- _EXCERPT TO READ_

• • • • • • •

Runtime: tail. call got stack overflow error !?

Created on 9 Aug 2020  路  18Comments  路  Source: dotnet/runtime

Description

I try to convert while loop code to to tail call recursion function but I got a stack overflow error when use tail. call while jmp has no problem.

Runtime framework version

.Net Core 3.1

Base code

    Sub double_to_fraction()
        Dim Base = System.Math.PI
        Dim N1, N2 As Integer
        Dim Tmp = 1.0

        While Tmp <> Base
            If Tmp < Base Then
                N1 += 1
            Else
                N2 += 1
                N1 = System.Math.Round(N2 * Base)
            End If
            Tmp = N1 / N2
        End While

        Console.WriteLine(N1 & "/" & N2)
    End Sub

Recursion form

    Sub double_to_fraction2()
        Dim Base = System.Math.PI
        Dim N = (T:=1, B:=1, N:=1.0).
                       do(Base,
                           Function(V, S) V.N = S,
                           Function(V, S)
                               If V.N < S Then
                                   V.T += 1
                               Else
                                   V.B += 1
                                   V.T = System.Math.Round(V.B * S)
                               End If
                               V.N = V.T / V.B
                               Return V
                           End Function)

        Console.WriteLine(N.T & "/" & N.B)
    End Sub

Tail call recursion method (do method) [Error : Stack overflow]

//===========================
// la.2.0.1 used f: la ; : la.3.0.1 used.1 la.1.2.3 re use-me
//===========================
//  "using data" isn't appear in code but I use it for shorten code on this post.
using data = ValueTuple`3[int,int,double];

data do(data, double, Func`3[data,double,bool], Func`3[data,double,data])
{
ldarg 2
ldarg 0
ldarg 1
call bool Invoke(data, double)
brfalse 0
ldarg 0
ret
0:
ldarg 3
ldarg 0
ldarg 1
call data Invoke(data, double)
ldarg 1
ldarg 2
ldarg 3
tail.call data  do(data, double, Func`3[data,double,bool], Func`3[data,double,data])
ret
}

Jump op recursion (do method) [Worked]

//===========================
// la.2.0.1 used t: la.3.0.1 used.1 sa jmp-me : la
//===========================
//  "using data" isn't appear in code but I use it for shorten code on this post.

• • • • • • •

- _DATA SHOWN_
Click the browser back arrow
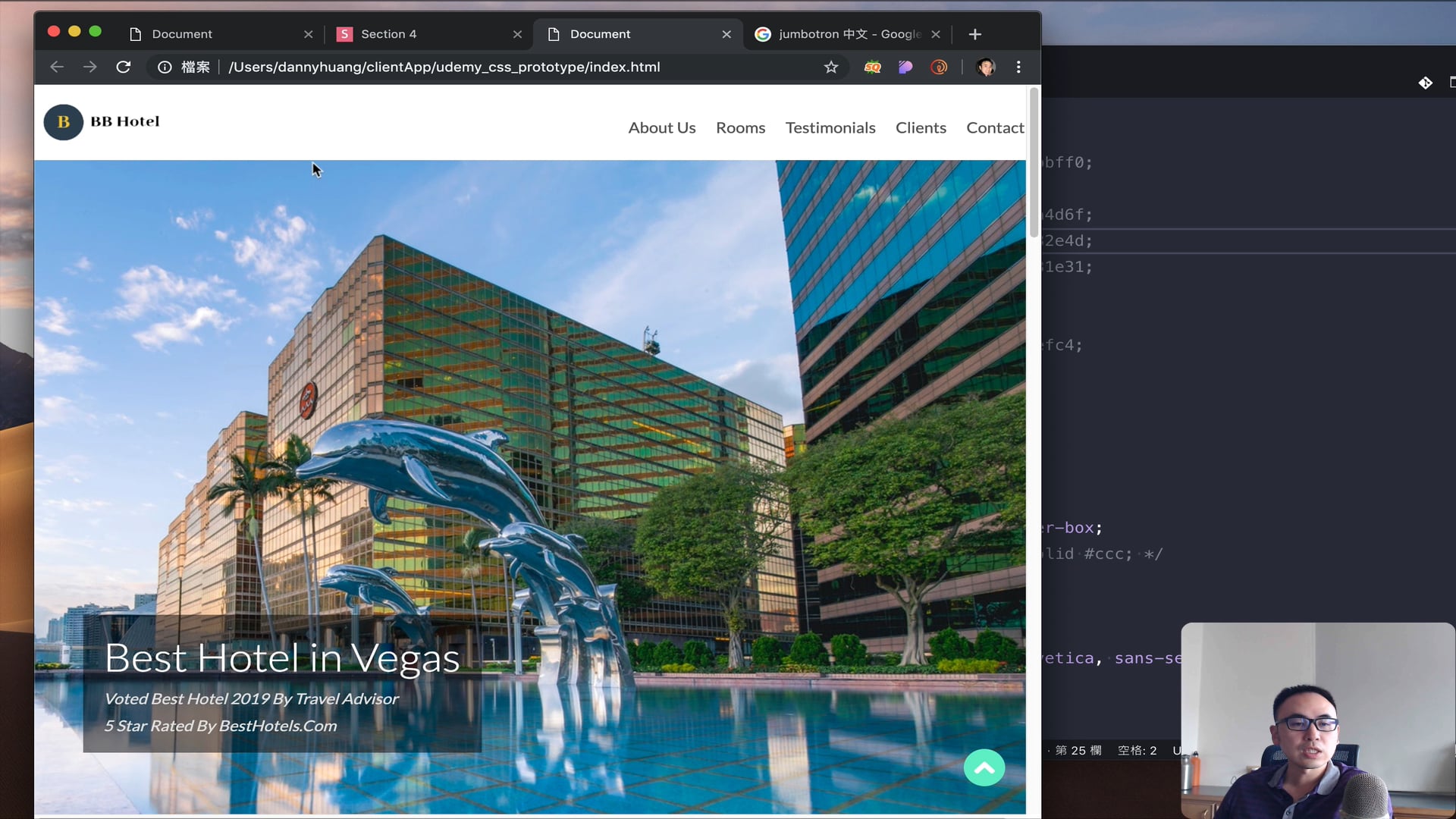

• • • • • • •

- _GOALS_
• a. Decide whether each statement agrees with the tail-call thread: (i) the runtime framework version given is .Net Core 3.1; (ii) the jump op recursion version of the do method produced a stack overflow; (iii) the "using data" line appears in the actual code. Answer yes or no for each, and quote the deciding words.
• b. Repeat the part of the tail-call thread from "If V.N < S Then" to "End Function)", word for word.
The material can be set aside.

- _THE REPLIES_
• a.
(i) Yes: ".Net Core 3.1"
(ii) No: "Jump op recursion (do method) [Worked]"
(iii) No: ""using data" isn't appear in code but I use it for shorten code on this post."

• b.
If V.N < S Then
                                   V.T += 1
                               Else
                                   V.B += 1
                                   V.T = System.Math.Round(V.B * S)
                               End If
                               V.N = V.T / V.B
                               Return V
                           End Function)